All the standard moments of such feel-good animal films are there – a penguin’s eye view of the town, DinDim causing adorable chaos, and, of course, the implicit environmentalism. What’s fascinating is how the filmmakers don’t make it a Big Problem that’s too much for anyone to even contemplate tackling. The oil spill that nearly kills DinDim isn’t a Deepwater Horizon-scale catastrophe, but a small fishing boat with a leaky engine. João helps DinDim with some food and dish soap. Both problem and solution are small enough for a child to understand.
Much of the success of My Penguin Friend lies in the script by Kristen Lazarian and Paulina Lagudi, which unabashedly celebrates the standard beats of the “cutesy animal guest” subgenre without ever making DinDim seem like a cartoon or overly anthropomorphized. The key is in what DinDim reveals about animals – that they have often been written off as having no inner or emotional life, or memory. DinDim is never a little human, but a penguin, and that shows a restraint by the scriptwriters and by director David Schurmann. “He does what he wants,” João tells the fellow fishermen, and that's what makes My Penguin Friend so authentically charming. DinDim comes back because he wants to come back. He is his own living, independent self. He just happens to want to come back to João.

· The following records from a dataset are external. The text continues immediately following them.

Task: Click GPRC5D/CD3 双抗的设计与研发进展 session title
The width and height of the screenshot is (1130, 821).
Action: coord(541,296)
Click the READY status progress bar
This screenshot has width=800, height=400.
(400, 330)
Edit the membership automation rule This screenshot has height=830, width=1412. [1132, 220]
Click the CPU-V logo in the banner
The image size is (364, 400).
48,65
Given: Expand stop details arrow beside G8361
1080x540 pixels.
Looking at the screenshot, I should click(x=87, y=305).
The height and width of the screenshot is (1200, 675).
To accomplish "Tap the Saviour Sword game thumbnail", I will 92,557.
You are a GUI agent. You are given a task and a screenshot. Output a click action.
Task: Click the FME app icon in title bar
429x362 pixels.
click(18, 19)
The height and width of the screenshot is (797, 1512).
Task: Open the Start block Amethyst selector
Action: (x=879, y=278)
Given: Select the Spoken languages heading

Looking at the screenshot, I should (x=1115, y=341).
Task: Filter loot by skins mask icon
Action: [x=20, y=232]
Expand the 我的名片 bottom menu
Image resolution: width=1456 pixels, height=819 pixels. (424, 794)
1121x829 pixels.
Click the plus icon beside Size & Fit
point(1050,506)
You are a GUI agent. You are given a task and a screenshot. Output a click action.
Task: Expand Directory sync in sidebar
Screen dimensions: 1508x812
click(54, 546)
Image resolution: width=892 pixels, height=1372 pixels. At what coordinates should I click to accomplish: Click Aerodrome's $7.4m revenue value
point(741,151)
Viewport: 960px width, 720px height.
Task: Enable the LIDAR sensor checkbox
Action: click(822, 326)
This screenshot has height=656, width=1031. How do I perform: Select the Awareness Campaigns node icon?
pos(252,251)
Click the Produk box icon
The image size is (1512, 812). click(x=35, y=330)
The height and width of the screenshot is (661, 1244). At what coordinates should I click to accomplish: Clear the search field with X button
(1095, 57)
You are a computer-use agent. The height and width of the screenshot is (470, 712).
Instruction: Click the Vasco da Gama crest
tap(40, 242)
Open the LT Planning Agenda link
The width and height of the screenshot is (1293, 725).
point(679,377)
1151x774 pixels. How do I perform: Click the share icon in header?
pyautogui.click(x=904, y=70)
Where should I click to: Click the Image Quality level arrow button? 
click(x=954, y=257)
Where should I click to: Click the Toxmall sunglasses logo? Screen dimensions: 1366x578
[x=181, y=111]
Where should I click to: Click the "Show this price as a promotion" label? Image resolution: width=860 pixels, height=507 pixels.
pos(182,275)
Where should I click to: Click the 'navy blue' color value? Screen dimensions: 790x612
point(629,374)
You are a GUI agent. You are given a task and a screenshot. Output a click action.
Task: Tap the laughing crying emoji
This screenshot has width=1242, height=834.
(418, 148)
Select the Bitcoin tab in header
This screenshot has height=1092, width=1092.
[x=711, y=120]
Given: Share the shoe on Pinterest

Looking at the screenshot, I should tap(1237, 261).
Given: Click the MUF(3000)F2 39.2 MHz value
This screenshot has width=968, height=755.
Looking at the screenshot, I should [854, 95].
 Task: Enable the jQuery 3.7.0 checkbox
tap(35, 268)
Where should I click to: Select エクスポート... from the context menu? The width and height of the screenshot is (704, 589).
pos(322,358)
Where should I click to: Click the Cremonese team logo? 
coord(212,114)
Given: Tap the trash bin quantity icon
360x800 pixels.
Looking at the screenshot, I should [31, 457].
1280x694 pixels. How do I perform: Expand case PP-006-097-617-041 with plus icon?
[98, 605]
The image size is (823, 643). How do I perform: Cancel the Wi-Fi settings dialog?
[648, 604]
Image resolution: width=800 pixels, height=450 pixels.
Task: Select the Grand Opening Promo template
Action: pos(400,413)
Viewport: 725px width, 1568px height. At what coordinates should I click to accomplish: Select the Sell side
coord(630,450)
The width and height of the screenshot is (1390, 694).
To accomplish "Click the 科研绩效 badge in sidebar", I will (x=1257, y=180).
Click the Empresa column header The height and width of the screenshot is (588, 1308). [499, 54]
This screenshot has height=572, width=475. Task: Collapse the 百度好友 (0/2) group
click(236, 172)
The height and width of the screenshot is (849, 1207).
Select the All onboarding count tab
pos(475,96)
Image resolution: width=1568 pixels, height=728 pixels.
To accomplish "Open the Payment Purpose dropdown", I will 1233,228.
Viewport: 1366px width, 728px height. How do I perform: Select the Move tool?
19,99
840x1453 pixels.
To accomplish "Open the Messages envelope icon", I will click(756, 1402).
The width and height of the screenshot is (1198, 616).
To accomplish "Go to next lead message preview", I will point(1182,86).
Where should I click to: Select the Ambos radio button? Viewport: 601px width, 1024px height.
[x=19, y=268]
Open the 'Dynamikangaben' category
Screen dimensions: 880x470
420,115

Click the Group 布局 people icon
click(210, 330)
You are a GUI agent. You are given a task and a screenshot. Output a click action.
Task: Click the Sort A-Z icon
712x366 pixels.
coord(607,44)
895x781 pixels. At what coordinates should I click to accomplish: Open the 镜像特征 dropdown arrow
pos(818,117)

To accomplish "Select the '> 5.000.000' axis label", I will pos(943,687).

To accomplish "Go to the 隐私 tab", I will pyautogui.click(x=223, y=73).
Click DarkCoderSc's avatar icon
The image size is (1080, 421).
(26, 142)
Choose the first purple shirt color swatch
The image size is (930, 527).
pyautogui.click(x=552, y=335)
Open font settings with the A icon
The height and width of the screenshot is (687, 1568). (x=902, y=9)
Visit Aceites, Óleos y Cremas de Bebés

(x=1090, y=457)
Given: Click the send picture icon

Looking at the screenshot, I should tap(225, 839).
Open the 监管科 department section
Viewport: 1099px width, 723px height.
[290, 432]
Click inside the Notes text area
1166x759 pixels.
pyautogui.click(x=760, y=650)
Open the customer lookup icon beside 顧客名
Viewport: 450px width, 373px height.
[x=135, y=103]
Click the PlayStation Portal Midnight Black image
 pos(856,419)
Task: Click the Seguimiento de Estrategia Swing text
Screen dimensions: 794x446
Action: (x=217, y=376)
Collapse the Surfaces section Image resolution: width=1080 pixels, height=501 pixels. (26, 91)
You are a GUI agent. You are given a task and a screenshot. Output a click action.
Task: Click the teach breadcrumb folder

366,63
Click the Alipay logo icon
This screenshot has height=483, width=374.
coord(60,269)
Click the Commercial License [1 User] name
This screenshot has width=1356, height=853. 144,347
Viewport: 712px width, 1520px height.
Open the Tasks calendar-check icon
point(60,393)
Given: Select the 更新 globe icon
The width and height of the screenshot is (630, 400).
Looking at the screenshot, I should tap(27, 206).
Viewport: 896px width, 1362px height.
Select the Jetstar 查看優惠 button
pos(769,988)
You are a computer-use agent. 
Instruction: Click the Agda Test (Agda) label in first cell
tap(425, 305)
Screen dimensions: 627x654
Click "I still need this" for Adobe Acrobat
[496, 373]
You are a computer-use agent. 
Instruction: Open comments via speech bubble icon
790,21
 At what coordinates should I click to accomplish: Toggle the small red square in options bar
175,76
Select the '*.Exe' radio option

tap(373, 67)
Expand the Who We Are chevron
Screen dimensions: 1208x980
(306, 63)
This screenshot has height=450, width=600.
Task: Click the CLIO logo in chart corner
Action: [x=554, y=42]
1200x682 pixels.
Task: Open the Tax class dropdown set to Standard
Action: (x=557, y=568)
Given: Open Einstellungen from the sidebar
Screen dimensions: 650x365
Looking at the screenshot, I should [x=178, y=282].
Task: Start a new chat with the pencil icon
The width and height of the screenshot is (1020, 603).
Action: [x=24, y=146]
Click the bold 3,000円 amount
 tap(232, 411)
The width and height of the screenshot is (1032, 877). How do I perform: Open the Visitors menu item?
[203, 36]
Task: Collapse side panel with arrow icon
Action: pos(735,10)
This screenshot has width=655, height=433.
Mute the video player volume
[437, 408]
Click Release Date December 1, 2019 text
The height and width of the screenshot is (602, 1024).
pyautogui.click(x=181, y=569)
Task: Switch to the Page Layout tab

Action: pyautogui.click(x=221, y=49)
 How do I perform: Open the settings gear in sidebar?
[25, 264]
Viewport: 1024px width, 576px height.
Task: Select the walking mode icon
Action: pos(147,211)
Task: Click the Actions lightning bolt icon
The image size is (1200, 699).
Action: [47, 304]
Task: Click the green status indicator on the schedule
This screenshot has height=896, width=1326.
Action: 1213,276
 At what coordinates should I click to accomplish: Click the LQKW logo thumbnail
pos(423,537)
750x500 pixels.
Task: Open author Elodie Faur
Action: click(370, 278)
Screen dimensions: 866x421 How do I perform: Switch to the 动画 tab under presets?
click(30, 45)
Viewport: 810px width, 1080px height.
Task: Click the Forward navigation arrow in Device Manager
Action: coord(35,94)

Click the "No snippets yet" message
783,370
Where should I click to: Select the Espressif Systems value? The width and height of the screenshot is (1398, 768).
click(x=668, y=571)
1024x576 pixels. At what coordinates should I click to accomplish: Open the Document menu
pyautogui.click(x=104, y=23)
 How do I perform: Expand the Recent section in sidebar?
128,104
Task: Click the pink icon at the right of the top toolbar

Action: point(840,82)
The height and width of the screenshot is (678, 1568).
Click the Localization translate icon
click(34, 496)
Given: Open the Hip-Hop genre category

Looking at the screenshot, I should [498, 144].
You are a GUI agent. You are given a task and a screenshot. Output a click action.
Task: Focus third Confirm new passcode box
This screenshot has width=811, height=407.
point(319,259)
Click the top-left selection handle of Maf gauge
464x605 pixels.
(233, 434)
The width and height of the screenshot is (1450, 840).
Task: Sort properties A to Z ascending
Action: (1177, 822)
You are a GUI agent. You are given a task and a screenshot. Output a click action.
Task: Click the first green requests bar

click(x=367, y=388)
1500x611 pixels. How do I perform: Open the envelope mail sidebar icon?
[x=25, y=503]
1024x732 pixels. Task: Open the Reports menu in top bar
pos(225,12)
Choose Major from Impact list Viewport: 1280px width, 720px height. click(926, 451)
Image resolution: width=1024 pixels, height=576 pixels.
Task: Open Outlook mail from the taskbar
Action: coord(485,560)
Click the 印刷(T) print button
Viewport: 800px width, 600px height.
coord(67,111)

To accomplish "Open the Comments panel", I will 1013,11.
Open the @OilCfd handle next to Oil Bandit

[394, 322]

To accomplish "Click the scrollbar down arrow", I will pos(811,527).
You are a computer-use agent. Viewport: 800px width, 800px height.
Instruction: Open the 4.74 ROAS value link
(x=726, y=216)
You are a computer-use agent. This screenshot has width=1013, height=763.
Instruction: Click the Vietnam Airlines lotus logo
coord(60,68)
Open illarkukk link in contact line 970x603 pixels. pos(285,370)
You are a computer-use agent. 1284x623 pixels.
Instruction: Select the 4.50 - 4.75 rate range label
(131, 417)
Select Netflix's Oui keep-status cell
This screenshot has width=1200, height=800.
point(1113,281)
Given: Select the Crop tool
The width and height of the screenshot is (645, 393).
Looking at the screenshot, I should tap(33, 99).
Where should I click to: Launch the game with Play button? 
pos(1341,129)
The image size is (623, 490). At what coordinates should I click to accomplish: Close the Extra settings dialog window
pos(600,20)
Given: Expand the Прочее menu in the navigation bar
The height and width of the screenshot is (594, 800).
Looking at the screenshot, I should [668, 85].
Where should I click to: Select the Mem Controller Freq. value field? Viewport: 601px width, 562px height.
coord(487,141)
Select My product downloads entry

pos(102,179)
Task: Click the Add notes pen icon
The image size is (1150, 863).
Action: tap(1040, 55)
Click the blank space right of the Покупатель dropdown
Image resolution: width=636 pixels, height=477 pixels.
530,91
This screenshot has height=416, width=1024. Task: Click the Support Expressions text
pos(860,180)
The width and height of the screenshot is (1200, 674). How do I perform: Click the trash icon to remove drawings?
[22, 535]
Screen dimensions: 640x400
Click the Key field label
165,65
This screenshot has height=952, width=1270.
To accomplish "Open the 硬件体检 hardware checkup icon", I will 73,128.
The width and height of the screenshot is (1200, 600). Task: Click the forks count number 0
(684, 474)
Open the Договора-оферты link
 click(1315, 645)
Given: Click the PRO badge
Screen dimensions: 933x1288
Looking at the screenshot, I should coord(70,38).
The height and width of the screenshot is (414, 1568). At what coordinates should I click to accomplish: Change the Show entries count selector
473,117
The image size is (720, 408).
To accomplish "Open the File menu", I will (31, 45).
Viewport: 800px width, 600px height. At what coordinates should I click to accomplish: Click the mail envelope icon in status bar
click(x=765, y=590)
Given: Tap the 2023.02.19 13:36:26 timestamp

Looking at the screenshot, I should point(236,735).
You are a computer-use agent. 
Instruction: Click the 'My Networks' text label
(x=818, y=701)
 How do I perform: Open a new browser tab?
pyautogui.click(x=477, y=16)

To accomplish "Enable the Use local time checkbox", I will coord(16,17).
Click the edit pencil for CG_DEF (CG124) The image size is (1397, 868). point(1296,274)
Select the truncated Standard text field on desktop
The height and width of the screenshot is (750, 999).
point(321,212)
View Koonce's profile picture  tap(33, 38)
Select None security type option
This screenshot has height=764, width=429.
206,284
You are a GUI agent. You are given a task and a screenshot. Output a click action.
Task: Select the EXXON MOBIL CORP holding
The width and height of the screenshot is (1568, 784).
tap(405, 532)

Just as the script keeps DinDim a bird, so the humanity of João is perfectly fleshed out. There’s a wonderful understatedness to Reno as the heartbroken fisherman. In less subtle hands, he would just be that most burnt-out of stereotypes, the heartbroken old loner who learns to love again because of a cute critter. Lazarian and Ulrich even steer clear of the old trope of his marriage collapsing (a mainstay of such family-friendly tearjerkers), instead maintaining a tender warmth between the kindly João and his equally endearing wife, Maria (Barraza|). Moreover, there’s a softness to this performance rarely seen in this master of stylish, often violent thrillers (Léon: the Professional, Ronin). João doesn’t learn to love again: He’s drowning in love while weighed down by guilt. With a calm, gentle humor, Reno captures how his guilt has crippled him, and how readily he can pour that love into DinDim.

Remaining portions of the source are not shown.